You now have the latency distribution, over time.
Repeat the same process for x0, the query would be 100 * increase(test_model_sklearn:x0_bucket[1m]) / increase(test_model_sklearn:x0_sum[1m])
like what all are important metric monitoring queries w.r.t. the serving tasks that can be visualized and shown in grafana?
Basically latency amd requests per minute are automatically reported. Additional reports are based on your RestAPI in/out.
Imagine the following restapi request json payload
{x=123, y=456}
and a return json of
{z=789}
The metrics you can add to the monitoring are the keys on both these jsons, i.e. "x", "y", "z"
These metrics can be both logged as plain values (i.e. time series values, scalars) or as histograms over time (i.e. per 30sec window) the number of time x
fell into a specific value-bucket.
Make sense ?
I understood this, but still I have few doubts. Like what would be the exact query given an endpoint, for requests per sec.
Also, for the example you gave, I got the query up and running for it. Let's say I want a query to get the feature value (x and y in your example) distribution over some duration of time, then what should be the query, I tried endpoint:x_bucket{"+inf"}[$duration]/endpoint:x_sum{"+inf"}[$duration]
and some other variations, but couldn't get it right. Can you help?
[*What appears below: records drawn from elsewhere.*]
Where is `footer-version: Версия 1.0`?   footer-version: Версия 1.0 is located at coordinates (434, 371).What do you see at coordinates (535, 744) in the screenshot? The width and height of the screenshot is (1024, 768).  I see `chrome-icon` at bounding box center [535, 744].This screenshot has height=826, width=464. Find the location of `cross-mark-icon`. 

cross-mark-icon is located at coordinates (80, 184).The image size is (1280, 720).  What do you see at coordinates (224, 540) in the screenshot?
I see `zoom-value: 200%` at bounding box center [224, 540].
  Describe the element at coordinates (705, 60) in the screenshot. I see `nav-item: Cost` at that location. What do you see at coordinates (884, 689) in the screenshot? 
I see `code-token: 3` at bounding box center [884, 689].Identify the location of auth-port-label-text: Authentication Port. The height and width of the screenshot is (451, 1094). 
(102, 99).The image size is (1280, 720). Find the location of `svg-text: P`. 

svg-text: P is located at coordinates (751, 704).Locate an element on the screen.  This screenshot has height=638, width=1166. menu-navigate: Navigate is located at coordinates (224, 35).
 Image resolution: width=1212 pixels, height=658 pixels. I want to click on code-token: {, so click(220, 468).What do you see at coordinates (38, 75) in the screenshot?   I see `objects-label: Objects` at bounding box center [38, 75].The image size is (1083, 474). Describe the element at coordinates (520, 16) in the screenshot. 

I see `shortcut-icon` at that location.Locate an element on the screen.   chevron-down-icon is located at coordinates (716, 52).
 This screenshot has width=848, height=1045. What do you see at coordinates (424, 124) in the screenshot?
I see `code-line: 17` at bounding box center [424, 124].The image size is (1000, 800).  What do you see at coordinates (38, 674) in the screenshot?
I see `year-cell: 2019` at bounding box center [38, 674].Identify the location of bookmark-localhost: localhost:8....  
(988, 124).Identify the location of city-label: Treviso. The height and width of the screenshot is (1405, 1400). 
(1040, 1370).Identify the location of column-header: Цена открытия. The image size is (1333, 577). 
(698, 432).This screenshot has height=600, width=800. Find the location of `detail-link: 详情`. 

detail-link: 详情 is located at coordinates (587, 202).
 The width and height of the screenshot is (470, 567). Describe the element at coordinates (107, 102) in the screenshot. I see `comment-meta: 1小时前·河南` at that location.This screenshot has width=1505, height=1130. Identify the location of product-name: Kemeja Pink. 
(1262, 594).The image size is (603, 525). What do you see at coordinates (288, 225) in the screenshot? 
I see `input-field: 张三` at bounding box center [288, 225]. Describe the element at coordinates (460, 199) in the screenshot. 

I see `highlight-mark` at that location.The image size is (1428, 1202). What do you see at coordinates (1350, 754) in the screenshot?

the one where I asked about the query for feature value distribution over time that can be executed to be shown in prometheus and grafana with the metrics that are currently getting scraped by prometheus from clearml-statistics
Well, I read this, but it is same as what I had done before.
The query here gives percentage of input data in each bucket over a period of time.
But my previous ques and other query are still not figured out.
But my previous ques and other query are still not figured out.
What do you mean by "previous ques and other query" ?
yeah, I ran the example given in the docs as well as the one given in their asteroid blog repo.